В самом деле, думает Е. Н. Трубецкой, неужели все наши ошибки и преувеличения, все наши фантастические представления о предмете любви имеют хоть какое‑нибудь значение в плане мировой истории? И разве можно наши, пусть даже самые одухотворенные, взаимоотношения в области любви признавать настолько правильными и вечными, что они останутся даже в царствии небесном? Евангельские тексты, по крайней мере, говорят о том, что в царствии небесном не женятся и не выходят замуж, а живут как дети, как ангелы. На этом основании Е. Н. Трубецкой совершенно отбрасывает даже какой бы то ни было намек на «андрогинизм» в космическом плане. Едва ли, однако, такая интерпретация соловьевской теории может быть принята нами до конца. Дело в том, что все космические вопросы Вл. Соловьев всегда решал с точки зрения своей концепции всеединства. Если бы он был жив и после выхода в свет I тома Е. Н. Трубецкого, то он очень легко мог бы отвести неверный взгляд последнего. Индивидуальная любовь между мужским и женским началом в космическом плане только теряет свою узость и ограниченность, свою связанность преходящими явлениями и свою слишком частую непрочность и несовершенство. Но для Вл. Соловьева это еще не значит, что в космическом плане вовсе никакой любви не существует. Она здесь не только существует, но в порядке всеединства бесконечно расширяется и углубляется, тем самым как бы превращаясь в детскую невинность с исчезновением всяких земных препятствий и тревог, с преодолением узости и несовершенства весьма ограниченных проявлений любви на земле.
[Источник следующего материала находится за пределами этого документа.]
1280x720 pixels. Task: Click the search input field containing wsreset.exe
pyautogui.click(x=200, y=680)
Преобладание здравого смысла над неудержимым и всегда трепетным соловьевским романтизмом помешало и здесь Е. Н. Трубецкому бережно сохранить ту область, которая, по мнению того же Е. Н. Трубецкого, в течение всей жизни была для Вл. Соловьева и глубочайшей и интимнейшей.
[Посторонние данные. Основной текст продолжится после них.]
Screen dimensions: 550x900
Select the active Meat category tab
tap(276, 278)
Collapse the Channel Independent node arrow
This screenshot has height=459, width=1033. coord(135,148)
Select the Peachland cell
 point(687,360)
Наконец, как мы увидим ниже, нам представляется уже совсем нелепым объединять у Вл. Соловьева его космический «андрогинизм» с его католическими симпатиями. Если Е. Н. Трубецкой учит о католическом Риме как о любви (Коша — атог) и в подобной концепции Вл. Соловьева находит, очевидно, учение о любви всех ко всем, то у нас нет никаких оснований думать, что Вл. Соловьев и здесь имеет прежде всего в виду любовные отношения мужского и женского начала. Это у Е. Н. Трубецкого чрезмерное преувеличение, продиктованное слишком буквальным пониманием соловьевского «андрогинизма».
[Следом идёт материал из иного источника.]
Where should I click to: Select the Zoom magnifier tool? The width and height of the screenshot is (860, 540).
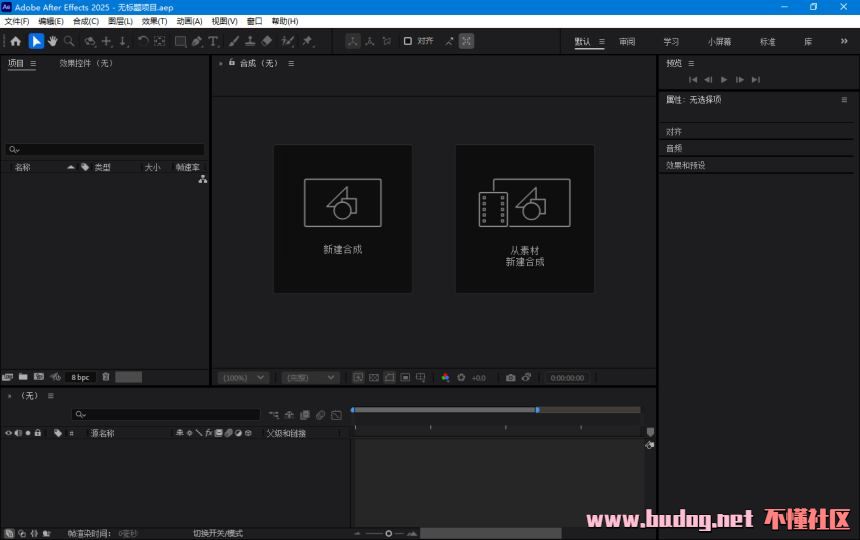click(x=69, y=41)
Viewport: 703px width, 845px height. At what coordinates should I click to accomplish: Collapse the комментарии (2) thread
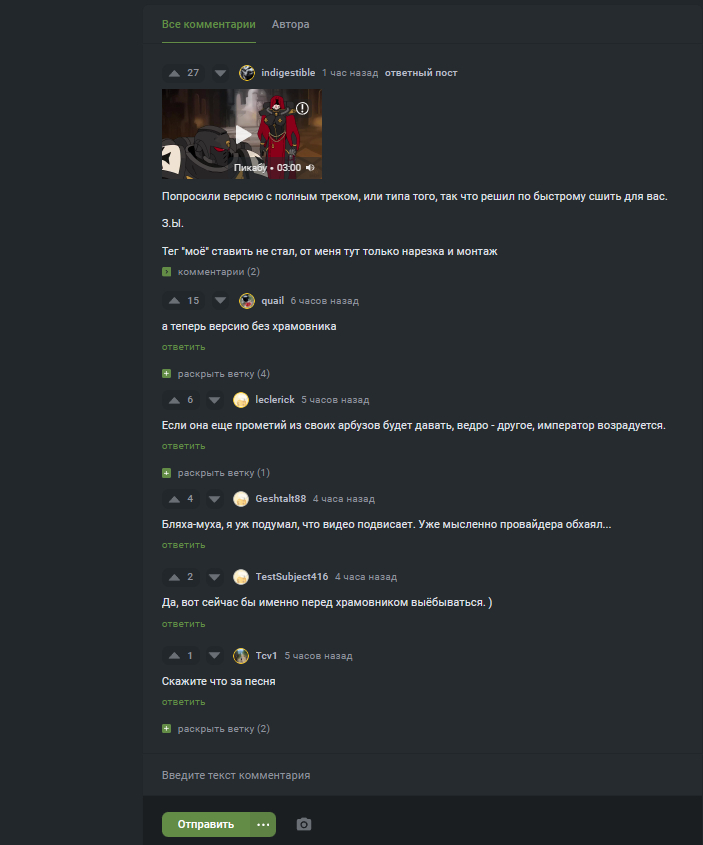[211, 272]
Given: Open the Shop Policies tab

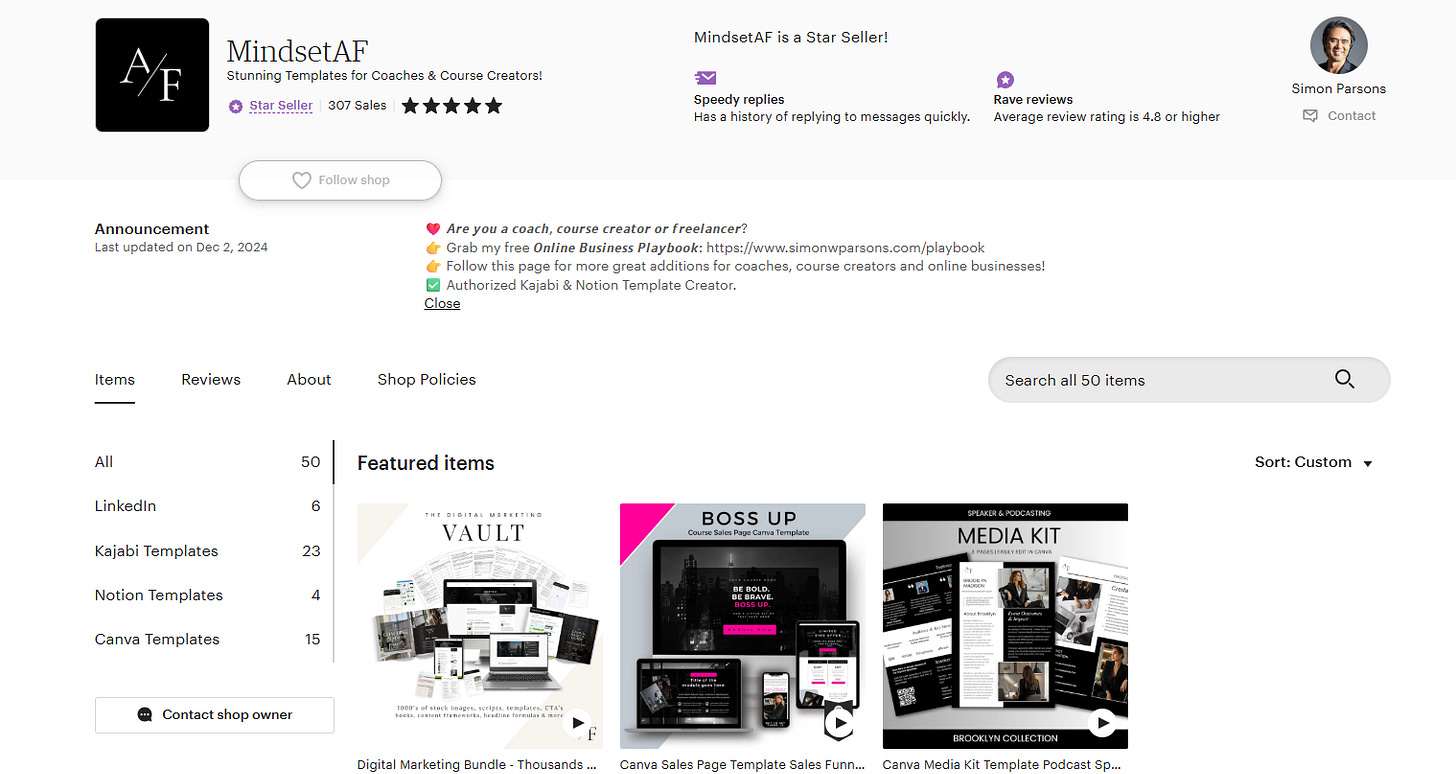Looking at the screenshot, I should pos(427,380).
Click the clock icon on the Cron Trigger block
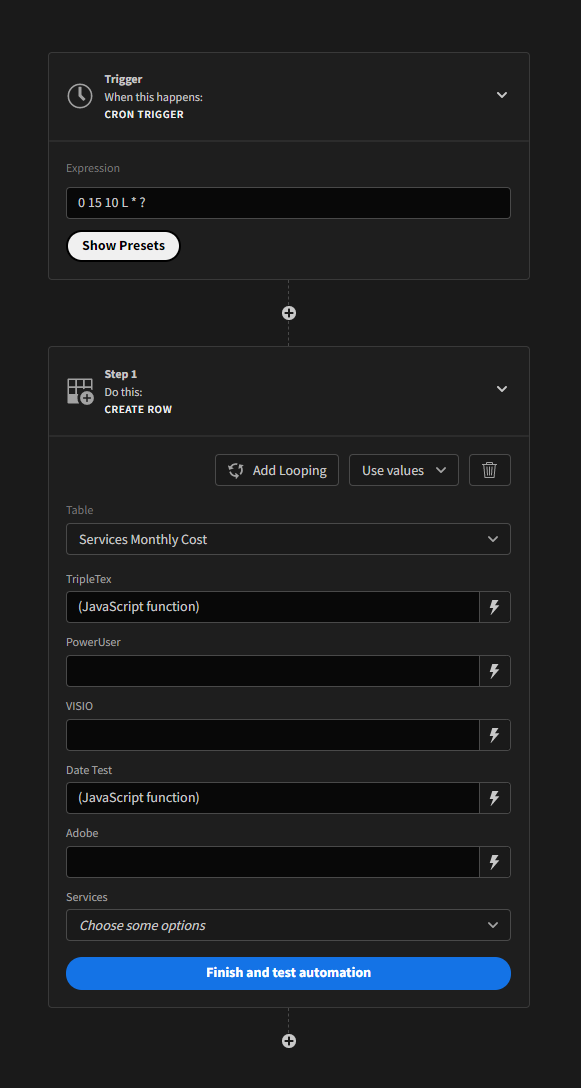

На этом мы кончим наш краткий обзор I тома труда К. Н. Трубецкого. Но кое‑что, к сожалению, правда, немногое, придется нам сказать и о II томе, который и без того несколько раз затрагивался в нашей работе. Здесь мы скажем по преимуществу об его тематике.
Нам представляется очень важной первая глава данного тома, посвященная вопросу о крушении теократии у Вл. Соловьева. Эта глава важна потому, что она разрушает миф о какой‑то неподвижной метафизике Вл. Соловьева, которую обычно представляют в слишком схематическом виде. Материалы, приводимые Е. Н. Трубецким, ярко свидетельствуют о полной неустойчивости теократических воззрений у Вл. Соловьева, который в конце концов пришел даже к полному разочарованию в этой области.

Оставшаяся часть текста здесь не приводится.